Companies practicing genomic-based development need to keep the following in mind:
- Outsourcing all or a portion of the pharmacogenomics, data analytics, bioinformatics, or target validation work may be a developer’s most efficient option, allowing access to specialized skills and deep experience at potentially lower cost
- Smaller trials are good; trials too small to draw conclusions from are not
- Pharmacogenomics data should articulate the benefit/risk ratio and medical value of a drug
- All drugs need to be cost effective to succeed in today’s market
Maintain high ethical and privacy standards
The possible mishandling of genomic samples and information, and the potential for discrimination based on genomic information remains a huge and to-date unresolved risk of personalized medicine.
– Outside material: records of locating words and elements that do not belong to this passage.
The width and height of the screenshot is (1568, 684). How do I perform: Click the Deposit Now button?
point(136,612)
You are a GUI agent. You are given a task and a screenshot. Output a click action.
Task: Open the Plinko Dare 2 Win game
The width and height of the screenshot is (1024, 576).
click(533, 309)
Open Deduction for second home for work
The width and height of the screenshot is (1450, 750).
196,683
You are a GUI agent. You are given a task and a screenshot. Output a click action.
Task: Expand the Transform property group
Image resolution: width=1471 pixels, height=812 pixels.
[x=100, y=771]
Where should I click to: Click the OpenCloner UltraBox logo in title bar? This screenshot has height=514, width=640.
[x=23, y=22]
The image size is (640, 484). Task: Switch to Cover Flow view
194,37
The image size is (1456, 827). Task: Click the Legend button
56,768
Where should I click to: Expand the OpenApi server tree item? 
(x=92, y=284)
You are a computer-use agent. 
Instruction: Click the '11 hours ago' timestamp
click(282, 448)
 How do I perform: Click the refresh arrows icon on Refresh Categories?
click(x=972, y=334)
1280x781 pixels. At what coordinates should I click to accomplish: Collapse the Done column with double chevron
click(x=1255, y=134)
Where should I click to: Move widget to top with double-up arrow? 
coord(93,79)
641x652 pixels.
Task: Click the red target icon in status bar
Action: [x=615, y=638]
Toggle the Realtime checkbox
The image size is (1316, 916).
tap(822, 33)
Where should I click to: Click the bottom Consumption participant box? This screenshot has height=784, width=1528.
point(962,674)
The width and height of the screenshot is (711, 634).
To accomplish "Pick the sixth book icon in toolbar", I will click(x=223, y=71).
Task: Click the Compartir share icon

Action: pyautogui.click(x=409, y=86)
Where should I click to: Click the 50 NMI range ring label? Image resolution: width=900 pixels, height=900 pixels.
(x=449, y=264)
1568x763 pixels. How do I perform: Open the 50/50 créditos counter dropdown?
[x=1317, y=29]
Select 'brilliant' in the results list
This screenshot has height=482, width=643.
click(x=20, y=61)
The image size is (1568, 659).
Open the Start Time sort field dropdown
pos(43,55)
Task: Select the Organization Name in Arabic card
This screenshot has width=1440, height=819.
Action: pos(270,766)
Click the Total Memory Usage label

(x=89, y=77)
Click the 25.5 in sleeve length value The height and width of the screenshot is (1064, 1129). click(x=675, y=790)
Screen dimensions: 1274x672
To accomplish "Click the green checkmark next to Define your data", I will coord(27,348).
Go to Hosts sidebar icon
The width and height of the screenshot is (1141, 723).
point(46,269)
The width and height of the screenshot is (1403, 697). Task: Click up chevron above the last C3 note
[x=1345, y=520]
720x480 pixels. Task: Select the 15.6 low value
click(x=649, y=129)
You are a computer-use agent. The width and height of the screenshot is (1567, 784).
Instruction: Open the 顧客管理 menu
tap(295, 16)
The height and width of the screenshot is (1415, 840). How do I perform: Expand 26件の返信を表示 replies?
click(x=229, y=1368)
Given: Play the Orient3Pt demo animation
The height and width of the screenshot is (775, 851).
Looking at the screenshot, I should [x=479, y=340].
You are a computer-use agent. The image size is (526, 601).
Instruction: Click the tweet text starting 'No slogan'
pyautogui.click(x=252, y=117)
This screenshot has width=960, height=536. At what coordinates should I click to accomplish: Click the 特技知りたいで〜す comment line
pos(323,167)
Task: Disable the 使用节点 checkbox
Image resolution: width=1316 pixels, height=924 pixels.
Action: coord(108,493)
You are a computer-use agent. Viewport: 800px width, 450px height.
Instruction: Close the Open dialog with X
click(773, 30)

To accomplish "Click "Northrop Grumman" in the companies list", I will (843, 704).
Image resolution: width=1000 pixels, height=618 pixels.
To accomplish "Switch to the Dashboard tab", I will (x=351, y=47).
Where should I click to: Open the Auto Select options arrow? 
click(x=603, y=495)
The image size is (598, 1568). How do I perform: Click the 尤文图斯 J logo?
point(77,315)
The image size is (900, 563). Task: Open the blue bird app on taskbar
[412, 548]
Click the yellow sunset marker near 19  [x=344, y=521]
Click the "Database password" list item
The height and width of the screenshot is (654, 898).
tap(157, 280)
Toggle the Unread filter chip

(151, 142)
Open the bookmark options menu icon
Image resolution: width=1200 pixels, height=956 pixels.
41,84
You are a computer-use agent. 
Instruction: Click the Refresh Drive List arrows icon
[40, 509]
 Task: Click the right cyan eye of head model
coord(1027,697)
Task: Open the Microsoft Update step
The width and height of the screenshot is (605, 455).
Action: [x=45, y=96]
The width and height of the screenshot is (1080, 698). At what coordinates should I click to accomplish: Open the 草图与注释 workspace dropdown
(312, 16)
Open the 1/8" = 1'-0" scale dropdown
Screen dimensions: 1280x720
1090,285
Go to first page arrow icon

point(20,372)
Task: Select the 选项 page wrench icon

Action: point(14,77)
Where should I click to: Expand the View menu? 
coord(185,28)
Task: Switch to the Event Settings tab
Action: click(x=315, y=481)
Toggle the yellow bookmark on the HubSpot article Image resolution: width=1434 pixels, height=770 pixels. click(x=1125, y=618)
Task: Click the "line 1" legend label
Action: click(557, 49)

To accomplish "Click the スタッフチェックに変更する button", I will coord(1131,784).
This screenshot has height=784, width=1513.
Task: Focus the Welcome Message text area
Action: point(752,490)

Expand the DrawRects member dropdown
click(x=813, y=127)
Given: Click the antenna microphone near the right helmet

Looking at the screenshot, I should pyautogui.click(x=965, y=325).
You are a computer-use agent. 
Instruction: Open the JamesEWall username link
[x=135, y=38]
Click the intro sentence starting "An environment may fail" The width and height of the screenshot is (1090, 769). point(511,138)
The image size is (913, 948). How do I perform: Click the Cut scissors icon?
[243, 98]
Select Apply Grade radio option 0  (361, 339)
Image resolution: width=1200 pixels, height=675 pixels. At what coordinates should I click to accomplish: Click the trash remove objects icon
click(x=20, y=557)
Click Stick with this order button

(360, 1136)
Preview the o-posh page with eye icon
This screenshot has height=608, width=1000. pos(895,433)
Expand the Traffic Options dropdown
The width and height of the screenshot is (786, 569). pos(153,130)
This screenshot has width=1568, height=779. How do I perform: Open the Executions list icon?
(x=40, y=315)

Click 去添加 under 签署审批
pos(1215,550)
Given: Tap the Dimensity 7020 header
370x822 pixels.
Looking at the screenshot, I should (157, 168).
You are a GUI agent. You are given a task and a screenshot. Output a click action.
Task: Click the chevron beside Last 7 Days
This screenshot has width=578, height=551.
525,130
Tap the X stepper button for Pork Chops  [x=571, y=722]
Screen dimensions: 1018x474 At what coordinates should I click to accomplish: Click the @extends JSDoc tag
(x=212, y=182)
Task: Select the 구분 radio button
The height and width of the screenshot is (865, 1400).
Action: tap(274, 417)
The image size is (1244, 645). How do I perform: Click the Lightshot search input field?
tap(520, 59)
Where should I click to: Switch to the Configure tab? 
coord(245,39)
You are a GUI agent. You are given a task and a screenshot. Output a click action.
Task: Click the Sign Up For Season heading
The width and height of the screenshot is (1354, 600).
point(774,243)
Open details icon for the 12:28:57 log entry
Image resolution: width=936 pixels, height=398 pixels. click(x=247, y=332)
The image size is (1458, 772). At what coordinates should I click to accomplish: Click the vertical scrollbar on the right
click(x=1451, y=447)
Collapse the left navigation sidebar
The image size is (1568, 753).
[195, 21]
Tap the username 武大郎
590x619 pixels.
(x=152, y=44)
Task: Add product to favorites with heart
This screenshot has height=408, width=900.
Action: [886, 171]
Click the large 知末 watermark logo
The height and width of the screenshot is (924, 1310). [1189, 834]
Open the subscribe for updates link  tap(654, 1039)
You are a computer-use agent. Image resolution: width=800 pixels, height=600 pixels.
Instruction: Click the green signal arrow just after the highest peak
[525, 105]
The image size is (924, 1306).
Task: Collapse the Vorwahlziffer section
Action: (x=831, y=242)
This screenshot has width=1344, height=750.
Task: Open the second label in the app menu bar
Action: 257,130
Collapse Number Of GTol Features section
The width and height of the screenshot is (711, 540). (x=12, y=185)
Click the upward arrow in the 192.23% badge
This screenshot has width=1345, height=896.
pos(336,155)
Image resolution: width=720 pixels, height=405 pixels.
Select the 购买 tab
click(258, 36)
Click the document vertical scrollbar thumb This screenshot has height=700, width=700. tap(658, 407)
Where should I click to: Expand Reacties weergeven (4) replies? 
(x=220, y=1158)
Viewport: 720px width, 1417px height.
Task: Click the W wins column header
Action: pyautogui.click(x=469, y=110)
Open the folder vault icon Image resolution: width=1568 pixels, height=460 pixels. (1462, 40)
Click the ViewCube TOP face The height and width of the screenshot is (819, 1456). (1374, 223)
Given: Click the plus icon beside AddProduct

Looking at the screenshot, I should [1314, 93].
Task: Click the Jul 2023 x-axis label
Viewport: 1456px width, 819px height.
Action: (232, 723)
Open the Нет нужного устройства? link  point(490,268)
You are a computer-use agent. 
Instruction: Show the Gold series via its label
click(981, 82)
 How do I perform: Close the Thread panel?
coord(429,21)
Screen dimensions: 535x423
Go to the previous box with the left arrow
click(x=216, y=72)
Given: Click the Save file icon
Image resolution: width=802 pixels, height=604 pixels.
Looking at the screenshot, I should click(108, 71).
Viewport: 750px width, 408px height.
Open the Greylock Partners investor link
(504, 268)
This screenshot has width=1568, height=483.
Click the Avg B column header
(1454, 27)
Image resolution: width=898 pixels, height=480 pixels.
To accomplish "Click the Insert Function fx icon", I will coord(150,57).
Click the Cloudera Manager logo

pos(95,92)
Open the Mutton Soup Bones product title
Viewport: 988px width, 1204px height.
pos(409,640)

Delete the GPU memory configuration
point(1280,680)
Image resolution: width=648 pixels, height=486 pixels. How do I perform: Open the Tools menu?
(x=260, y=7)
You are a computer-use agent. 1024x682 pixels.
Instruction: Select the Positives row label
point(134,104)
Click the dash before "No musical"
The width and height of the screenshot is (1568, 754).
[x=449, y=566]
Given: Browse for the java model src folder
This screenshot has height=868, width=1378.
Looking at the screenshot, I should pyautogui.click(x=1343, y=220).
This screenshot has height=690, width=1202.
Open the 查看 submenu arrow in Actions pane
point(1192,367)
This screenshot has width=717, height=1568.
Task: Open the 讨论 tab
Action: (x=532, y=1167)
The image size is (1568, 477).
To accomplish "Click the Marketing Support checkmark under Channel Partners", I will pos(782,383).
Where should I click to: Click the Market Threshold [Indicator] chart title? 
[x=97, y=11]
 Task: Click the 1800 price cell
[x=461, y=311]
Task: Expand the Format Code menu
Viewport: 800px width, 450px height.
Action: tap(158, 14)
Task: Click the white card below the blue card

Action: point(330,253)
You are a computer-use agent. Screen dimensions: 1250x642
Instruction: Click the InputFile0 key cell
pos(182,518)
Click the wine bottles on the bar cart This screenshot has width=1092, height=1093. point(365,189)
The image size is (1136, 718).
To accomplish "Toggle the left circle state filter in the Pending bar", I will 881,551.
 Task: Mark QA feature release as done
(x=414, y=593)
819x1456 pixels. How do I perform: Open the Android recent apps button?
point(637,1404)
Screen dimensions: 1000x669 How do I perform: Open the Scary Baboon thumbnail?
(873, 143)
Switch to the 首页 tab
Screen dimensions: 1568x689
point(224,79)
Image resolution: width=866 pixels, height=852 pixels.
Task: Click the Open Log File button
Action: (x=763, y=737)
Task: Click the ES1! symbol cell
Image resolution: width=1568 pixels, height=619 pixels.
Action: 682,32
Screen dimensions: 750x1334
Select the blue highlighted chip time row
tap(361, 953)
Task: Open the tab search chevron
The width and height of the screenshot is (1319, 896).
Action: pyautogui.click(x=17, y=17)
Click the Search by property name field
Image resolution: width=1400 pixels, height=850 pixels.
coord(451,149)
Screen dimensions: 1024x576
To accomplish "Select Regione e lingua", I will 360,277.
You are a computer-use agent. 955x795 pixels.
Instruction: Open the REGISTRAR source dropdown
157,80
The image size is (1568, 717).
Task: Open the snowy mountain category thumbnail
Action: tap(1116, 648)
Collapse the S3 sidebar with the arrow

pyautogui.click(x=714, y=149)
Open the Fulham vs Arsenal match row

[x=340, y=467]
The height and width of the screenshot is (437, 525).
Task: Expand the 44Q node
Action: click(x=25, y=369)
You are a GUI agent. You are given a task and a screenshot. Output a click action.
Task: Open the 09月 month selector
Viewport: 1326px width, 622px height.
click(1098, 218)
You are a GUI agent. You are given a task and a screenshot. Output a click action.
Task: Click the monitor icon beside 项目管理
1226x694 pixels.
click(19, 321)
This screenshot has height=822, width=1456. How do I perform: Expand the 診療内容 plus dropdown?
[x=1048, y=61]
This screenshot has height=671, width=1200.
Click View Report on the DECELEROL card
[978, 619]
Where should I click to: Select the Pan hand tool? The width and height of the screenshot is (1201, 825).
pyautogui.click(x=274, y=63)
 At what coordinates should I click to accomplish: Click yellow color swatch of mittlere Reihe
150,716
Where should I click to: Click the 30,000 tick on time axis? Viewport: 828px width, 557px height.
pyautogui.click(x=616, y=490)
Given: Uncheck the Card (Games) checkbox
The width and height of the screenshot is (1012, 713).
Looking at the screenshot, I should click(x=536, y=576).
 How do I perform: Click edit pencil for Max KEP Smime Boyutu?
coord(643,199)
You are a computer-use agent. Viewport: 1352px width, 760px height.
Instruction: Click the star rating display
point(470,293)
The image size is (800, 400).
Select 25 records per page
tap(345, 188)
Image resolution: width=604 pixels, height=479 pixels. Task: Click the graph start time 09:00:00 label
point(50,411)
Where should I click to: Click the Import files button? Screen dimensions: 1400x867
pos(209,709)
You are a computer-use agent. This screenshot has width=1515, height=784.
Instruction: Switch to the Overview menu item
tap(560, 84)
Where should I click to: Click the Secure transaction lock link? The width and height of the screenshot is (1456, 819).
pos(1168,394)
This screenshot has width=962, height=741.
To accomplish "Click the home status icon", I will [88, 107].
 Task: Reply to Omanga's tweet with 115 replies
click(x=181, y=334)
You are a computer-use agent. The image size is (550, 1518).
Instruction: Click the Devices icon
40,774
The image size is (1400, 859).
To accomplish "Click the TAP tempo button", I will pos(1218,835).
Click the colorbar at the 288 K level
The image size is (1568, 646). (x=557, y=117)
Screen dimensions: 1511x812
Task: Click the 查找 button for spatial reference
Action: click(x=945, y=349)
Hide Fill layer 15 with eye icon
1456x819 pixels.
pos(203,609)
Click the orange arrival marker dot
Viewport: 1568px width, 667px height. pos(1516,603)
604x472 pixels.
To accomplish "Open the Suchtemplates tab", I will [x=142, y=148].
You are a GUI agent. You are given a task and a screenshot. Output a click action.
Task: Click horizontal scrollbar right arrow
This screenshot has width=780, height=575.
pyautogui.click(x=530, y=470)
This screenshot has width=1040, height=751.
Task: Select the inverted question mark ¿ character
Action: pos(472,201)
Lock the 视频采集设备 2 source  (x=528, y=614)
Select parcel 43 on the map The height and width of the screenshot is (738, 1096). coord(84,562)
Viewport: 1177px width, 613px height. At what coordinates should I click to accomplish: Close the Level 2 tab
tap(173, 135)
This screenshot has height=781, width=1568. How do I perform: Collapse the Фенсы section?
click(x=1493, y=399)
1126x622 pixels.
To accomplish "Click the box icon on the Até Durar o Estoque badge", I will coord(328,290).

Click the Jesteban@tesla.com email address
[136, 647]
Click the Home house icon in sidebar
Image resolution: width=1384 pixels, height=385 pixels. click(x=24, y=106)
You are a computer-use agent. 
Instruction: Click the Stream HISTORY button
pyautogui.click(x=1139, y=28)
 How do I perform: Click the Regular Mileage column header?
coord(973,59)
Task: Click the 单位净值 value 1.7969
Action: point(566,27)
The possible harmful impacts on patients (for instance, medically actionable results may prompt some patients to undergo invasive procedures), and the affordability of genetic tests are all ethical dilemmas of genomic testing. Companies must navigate these issues to bring products successfully to market. Education – of providers, patients, investigators, and other stakeholders – will be critical to ensuring the uptake and proper use of personalized medicine products.
For many firms, the complexities and expense of genomics-based patient enrollment necessitate finding an external partner with the proper expertise, technology, and global footprint to execute clinical trials. The diversity of global regulations governing biobanking (biospecimen collection and management), the need to retain samples during development and post-marketing, and the quality of collection and annotation required to ensure valid results can be daunting. Trials may involve extensive training of investigators regarding sample collection and processing requirements, not to mention full documentation of the chain of custody of samples and data.
Reinventing drug development
Are healthcare stakeholders – sponsors, physicians, patients, payers, and regulatory authorities – fully prepared for the era of personalized medicine? Probably not. And it remains unclear whether current pharmaceutical development economic models work for genomic medicine.
However, at PAREXEL, we believe adapting to personalized medicine and the host of changes it will bring is a necessity and an opportunity. Developing the right skill sets for collaboration, for incorporating new technologies and processes, and for handling genetic data securely and ethically will demand building expertise in-house, working with external partners, and finding optimal combinations of both.